Le donne – con le parole di Nadia Nappo delle Città Vicine di Napoli – propongono modi per migliorare la vita nelle città e si candidano a ricostruirle come “un paesaggio di cura” che tenga conto della complessità. Ma per farlo “c’è bisogno di spazi dove riunirsi per capire che sta succedendo e questo può avvenire nei beni comuni, cioè negli spazi di tutti, luoghi dove non c’è possesso, né controllo, ma la comunità nella dissimiglianza”. Di qui l’impegno a dare alle città regolamenti per l’uso dei beni comuni (Giusy Clarke Vanadia del Comitato Rodotà per i Beni comuni), e a lavorare sulla dimensione della cura tra le persone e tra le diverse generazioni. Obiettivo che richiede la costruzione di relazioni e di reti, a partire dal luogo centrale che è la scuola. Questo vuol dire valorizzare la solidarietà, che invece da anni è criminalizzata (Katia Ricci, e Floriana Lipparini della Casa delle donne di Milano) e rimettere in discussione sia la paura che ha preso il sopravvento nelle relazioni quotidiane sia lo smantellamento dei diritti sociali – a partire dalla privatizzazione della sanità, della scuola e dei trasporti – i cui danni abbiamo sperimentato con l’arrivo del Covid (Nino De Cristofaro dei Cobas Scuola).

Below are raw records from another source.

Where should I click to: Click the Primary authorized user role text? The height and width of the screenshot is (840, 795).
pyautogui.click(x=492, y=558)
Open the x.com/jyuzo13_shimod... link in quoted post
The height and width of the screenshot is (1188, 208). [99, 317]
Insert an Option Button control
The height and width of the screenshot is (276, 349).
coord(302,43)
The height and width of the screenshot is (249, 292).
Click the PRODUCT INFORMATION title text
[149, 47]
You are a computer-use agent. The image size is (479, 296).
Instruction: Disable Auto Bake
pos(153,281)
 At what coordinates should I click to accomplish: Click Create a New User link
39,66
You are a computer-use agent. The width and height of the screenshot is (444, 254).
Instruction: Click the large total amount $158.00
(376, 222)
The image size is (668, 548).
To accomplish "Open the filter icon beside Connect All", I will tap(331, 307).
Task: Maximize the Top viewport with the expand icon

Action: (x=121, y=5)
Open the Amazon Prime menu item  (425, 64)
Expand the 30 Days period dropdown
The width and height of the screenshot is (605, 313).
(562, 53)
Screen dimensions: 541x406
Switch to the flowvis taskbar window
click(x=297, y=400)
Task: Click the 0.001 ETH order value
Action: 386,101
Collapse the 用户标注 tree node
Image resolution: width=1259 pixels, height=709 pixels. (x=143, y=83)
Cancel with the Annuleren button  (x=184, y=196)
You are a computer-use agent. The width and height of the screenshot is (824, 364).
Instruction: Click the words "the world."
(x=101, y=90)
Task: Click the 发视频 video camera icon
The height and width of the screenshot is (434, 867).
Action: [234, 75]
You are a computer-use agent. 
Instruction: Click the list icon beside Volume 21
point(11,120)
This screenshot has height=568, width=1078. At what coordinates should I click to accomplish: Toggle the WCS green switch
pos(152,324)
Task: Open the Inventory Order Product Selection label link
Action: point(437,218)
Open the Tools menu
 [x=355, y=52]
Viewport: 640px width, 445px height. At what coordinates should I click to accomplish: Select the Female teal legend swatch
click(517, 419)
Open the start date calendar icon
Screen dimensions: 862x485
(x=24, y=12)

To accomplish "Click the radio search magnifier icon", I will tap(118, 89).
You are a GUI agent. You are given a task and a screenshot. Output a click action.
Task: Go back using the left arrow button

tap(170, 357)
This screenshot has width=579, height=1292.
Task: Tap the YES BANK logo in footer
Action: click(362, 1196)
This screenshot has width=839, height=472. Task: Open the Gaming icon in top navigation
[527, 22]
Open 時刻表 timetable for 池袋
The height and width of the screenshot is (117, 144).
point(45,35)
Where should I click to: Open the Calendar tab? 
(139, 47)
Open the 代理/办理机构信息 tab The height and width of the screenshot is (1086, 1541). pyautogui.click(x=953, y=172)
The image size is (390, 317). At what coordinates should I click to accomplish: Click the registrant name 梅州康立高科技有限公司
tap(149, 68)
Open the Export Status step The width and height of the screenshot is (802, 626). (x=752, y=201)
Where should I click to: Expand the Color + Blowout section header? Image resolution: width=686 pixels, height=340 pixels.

E significa prendere atto anche delle opportunità rivelate dalla pandemia, come la riscoperta dei rapporti di vicinato e la voglia di espandere gli spazi pubblici della città, a partire dal verde (Giuseppe Rannisi della Lipu e Maria Castiglioni delle Città Vicine di Milano). Ed anche, come invita a fare Nunzia Scandurra, riconoscere che dobbiamo al Covid l’averci fatto capire “i limiti dell’individualismo in cui abbiamo vissuto”.